# Abendhimmel mit Regenbogen



## Limnos (24. Juni 2012)

Während hinter mir ein goldener Sonnenuntergang stattfand, ballten sich vor mir regenschwere Wolken.

http://s735.photobucket.com/albums/ww360/Obergolding/Abendhimmel/

Mit besten Wünschen für einen schönen Wochenanfang!

Wolfgang


----------



## bekamax (24. Juni 2012)

*AW: Abendhimmel mit Regenbogen*

Hallo Wolfgang,

wow, richtig "dramatische" Fotos.

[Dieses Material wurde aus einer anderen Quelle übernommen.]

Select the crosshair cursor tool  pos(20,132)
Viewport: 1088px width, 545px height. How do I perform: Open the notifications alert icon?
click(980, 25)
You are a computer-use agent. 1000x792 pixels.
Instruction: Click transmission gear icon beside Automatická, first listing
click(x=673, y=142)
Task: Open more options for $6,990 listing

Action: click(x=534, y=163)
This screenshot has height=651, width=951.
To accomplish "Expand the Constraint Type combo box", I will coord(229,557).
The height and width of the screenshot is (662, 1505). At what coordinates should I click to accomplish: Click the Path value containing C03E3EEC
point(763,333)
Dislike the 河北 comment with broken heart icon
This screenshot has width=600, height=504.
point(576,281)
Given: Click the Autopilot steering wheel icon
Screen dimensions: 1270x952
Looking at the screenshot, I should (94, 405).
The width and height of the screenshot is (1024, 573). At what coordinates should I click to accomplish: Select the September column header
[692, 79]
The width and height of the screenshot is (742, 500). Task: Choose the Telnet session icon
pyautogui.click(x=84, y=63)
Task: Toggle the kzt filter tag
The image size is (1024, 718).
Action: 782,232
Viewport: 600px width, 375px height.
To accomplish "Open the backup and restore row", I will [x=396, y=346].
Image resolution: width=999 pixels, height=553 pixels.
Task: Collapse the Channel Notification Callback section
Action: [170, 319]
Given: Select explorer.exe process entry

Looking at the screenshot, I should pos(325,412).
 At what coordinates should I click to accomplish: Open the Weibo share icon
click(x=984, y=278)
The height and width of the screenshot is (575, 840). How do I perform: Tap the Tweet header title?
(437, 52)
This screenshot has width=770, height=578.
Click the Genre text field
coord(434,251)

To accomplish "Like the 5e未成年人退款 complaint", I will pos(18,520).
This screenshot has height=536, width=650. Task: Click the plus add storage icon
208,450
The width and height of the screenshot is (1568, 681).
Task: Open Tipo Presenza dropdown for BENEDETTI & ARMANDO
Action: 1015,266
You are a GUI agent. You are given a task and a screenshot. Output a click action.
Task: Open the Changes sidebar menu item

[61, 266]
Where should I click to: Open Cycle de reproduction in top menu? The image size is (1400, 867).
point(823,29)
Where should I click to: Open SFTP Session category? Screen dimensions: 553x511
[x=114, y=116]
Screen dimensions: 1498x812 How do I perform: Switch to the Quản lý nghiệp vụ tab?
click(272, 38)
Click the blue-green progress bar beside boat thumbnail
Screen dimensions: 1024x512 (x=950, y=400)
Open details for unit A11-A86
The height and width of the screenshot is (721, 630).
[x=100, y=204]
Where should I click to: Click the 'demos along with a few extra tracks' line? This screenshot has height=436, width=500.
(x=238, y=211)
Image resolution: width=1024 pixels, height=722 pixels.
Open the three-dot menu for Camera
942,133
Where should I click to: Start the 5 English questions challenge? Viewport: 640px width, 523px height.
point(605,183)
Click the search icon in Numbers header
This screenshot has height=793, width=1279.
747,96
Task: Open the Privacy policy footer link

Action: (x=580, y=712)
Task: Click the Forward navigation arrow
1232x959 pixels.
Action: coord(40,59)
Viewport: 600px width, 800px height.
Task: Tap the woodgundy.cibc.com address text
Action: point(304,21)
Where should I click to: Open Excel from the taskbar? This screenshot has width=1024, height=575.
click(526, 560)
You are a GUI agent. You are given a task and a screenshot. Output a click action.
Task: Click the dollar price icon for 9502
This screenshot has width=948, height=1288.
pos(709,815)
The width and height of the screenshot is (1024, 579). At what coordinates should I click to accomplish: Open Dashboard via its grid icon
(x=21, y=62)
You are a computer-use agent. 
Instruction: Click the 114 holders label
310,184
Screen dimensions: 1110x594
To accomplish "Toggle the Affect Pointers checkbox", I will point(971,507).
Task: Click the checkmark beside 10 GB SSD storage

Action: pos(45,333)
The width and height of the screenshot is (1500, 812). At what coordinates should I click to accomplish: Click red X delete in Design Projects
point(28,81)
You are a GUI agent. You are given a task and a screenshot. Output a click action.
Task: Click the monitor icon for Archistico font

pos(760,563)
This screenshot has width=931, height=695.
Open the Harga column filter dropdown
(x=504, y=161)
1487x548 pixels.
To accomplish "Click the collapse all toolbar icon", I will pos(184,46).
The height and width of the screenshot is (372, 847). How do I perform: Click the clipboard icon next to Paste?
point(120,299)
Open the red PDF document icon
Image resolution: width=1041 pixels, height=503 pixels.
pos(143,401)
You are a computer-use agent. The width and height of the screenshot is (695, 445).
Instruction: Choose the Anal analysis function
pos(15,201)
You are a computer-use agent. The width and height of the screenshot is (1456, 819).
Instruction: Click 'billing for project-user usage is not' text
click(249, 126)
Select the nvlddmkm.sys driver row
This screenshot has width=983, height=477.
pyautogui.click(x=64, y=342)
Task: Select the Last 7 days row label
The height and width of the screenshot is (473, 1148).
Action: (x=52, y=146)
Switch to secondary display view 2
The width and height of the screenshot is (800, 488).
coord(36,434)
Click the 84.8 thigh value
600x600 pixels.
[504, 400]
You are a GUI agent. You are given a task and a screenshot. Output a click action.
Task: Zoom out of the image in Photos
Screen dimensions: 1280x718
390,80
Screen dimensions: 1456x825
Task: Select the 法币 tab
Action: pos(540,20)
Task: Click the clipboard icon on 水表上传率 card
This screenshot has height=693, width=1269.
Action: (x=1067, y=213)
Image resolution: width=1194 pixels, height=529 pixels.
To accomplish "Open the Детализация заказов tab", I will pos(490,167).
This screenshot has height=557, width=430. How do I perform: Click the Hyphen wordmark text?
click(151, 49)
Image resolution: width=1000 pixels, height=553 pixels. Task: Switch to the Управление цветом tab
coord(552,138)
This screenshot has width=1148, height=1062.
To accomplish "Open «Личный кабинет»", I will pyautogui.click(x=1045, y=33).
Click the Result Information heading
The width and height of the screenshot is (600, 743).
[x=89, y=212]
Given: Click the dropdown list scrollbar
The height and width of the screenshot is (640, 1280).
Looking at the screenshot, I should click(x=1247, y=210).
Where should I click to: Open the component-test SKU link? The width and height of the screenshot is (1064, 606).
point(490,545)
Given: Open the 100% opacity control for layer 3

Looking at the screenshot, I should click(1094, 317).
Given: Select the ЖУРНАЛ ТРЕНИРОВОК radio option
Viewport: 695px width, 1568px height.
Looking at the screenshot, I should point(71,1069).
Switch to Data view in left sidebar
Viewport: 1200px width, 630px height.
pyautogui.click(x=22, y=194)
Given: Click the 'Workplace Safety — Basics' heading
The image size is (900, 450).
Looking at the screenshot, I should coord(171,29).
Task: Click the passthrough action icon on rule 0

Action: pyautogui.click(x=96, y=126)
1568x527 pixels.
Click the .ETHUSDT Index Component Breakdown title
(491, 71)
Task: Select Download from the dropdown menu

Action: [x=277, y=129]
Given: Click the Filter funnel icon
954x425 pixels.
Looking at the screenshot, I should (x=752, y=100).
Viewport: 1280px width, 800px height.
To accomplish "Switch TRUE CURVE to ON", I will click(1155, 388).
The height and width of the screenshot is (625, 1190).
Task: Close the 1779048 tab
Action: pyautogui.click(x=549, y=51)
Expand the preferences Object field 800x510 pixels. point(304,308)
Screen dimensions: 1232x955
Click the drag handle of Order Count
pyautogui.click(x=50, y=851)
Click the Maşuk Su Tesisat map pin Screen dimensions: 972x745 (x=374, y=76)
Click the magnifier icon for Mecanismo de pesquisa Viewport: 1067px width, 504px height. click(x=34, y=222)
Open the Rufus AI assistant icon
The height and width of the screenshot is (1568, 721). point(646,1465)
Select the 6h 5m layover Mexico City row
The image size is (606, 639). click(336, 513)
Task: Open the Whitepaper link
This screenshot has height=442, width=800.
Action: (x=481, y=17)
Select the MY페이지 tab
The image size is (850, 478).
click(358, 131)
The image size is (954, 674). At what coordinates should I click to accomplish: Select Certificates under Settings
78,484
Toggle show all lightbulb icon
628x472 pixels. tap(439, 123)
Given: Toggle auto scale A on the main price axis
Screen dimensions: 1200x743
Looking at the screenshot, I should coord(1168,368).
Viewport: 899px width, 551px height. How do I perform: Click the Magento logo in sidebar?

Toll.

Auch dir eine schöne Woche!
Karin


----------



## Lucy79 (25. Juni 2012)

*AW: Abendhimmel mit Regenbogen*

Hallo!

Sieht toll aus, kann von gestern abend auch einen ( sogar nen doppelten) bieten, allerdings ohne Dramatik


----------



## Eva-Maria (25. Juni 2012)

*AW: Abendhimmel mit Regenbogen*

Gestern Abend war dann wohl d'landweit Regenbogen angesagt...
hier hatten wir auch einen mega-schönen, leider nur für Sekunden... der war so schnell weg, daß ich kein Foto schiessen konnte.


----------